#### [TEKS SUMBER]

Hal tersebut terwujud melalui penerapan Pembangunan Rendah Karbon (PRK). Selain aspek ekonomi dan keberlangsungan lingkungan, pendekatan pembangunan ini juga ikut menginklusikan aspek sosial ke dalam pemerataan pembangunan serta pengentasan kemiskinan.
Pembahasan mengenai PRK ini terungkap dalam acara Sosialisasi Perencanaan PRK (PPRK) selama 2 (dua) hari pada 4 – 6 November 2019 di Kota Sorong, Provinsi Papua Barat.
Acara sosialisasi itu bertujuan untuk mempertajam rencana kerja PPRK, baik di tingkat provinsi maupun di tingkat kabupaten, sekaligus pembahasan mengenai akselerasi implementasi PPRK sesuai dengan target keluaran rencana kerja, pembahasan transformsasi kaji ulang RAD-GRK (Rencana Aksi Daerah – Gas Rumah Kaca) menuju PPRK, peningkatan kapasitas kelompok kerja, dan pengenalan metode sistem dinamika (system dinamic).
Sosialisasi itu dihadiri oleh berbagai pemangku kepentingan, termasuk dari tingkat nasional seperti Bappenas dan Perwakilan Kementerian/Lembaga lainnya, Bupati, berbagai perwakilan dari Organisasi Perangkat Daerah (OPD) tingkat provinsi dan kabupaten di Provinsi Papua Barat, akademisi, dan Mitra Pembangunan.

#### [TUGAS WAJIB]
Lanjutkan teks tentang sosialisasi Pembangunan Rendah Karbon di Kota Sorong, dimulai setelah kalimat terakhirnya.

#### [DATA TERCATAT]

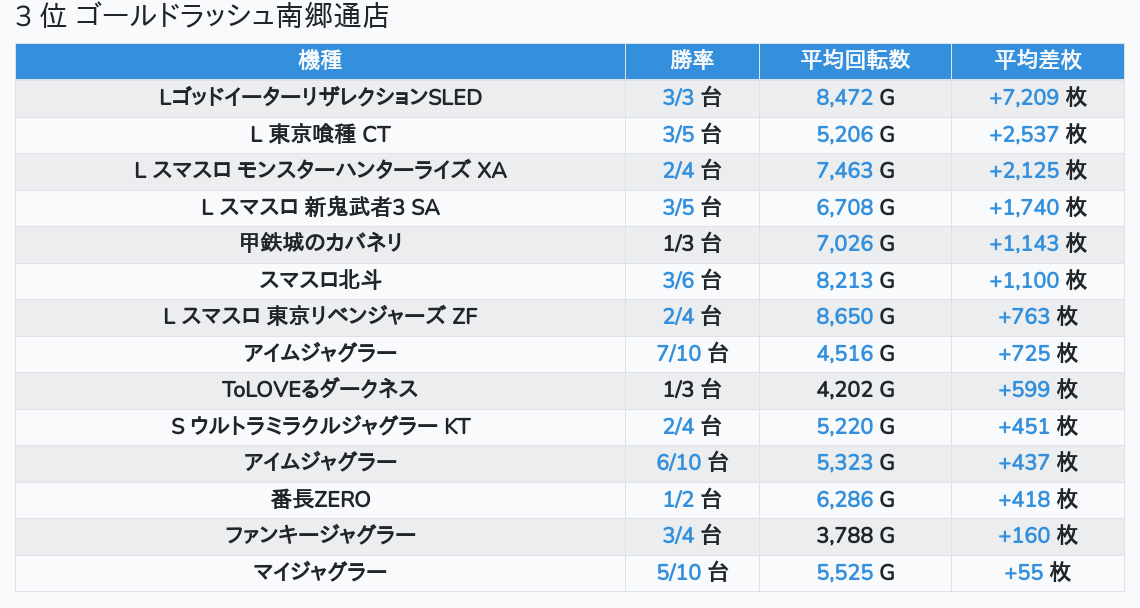The image size is (1140, 608).
Task: Open the 8,472 average spins link
Action: (x=845, y=98)
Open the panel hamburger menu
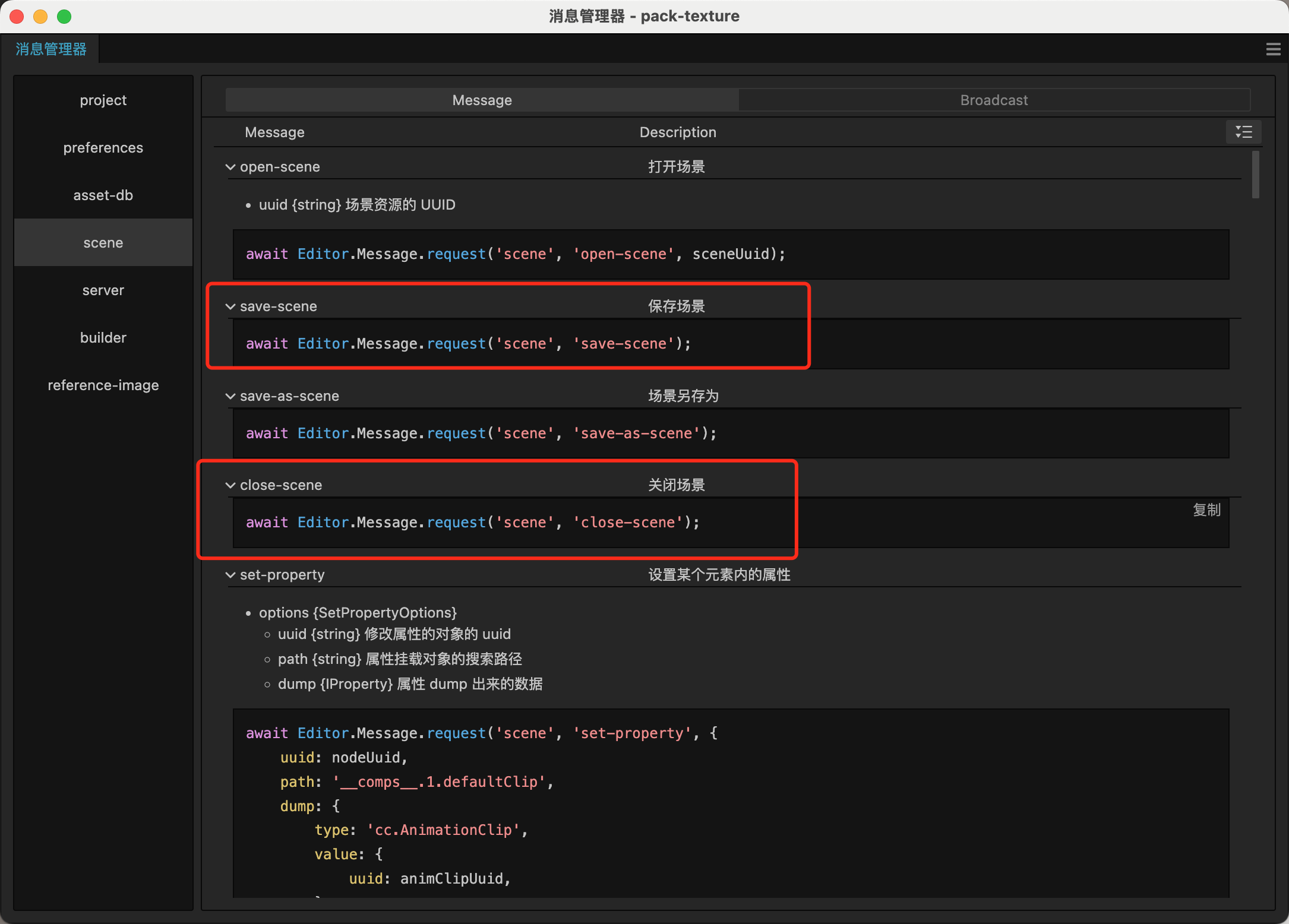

#### [JAWABAN LATIHAN]
Gubernur Papua Barat, Dominggus Mandacan, dalam sambutannya yang dibacakan Kepala Bidang Ekonomi dan Sumber Daya Bappeda Provinsi Papua Barat, Nixson Saiba, menyatakan pihaknya siap mengimplementasikan PRK di Papua Barat sebab pendekatan tersebut akan sejalan dengan program investasi hijau yang tengah dijalankan.
“Investasi hijau mendorong pengelolaan sumber daya alam secara berkelanjutan, sejalan dengan semangat PRK,” kata Saiba.
Dia berharap sosialisasi PPRK menambah pemahaman OPD dalam menyusun PPRK. Dengan demikian, terjadi integrasi dalam merencakan pembangunan daerah di Papua Barat.
Hal ini ditunjukkan dengan pembentukan Tim Penyusunan Rencana Kerja Pemerintah Daerah. Sementara Direktur Lingkungan Hidup Bappenas, Medrilzam, mengatakan, “Sosialisasi PPRK berperan penting dalam menyamakan pemahaman PPRK,” ujarnya.
Pembangunan ekonomi, kata Medrilzam, dapat berjalan beriringan dengan target penurunan emisi. Pasalnya, Indonesia memiliki komitmen yang tertuang dalam NDC (Nationally Determined Contribution) untuk menurunkan emisi hingga 29 persen dengan usaha sendiri dan sampai 41 persen dengan bantuan.
“PPRK itu membangun dengan prinsip rendah karbon, melakukan konservasi sumber daya alam dan sekaligus menghindari eksploitasi besar-besaran dengan mempertimbangkan kesejahteraan masyarakat, mengawinkan aspek sosial, ekonomi dan lingkungan,” ucap Medrilzam.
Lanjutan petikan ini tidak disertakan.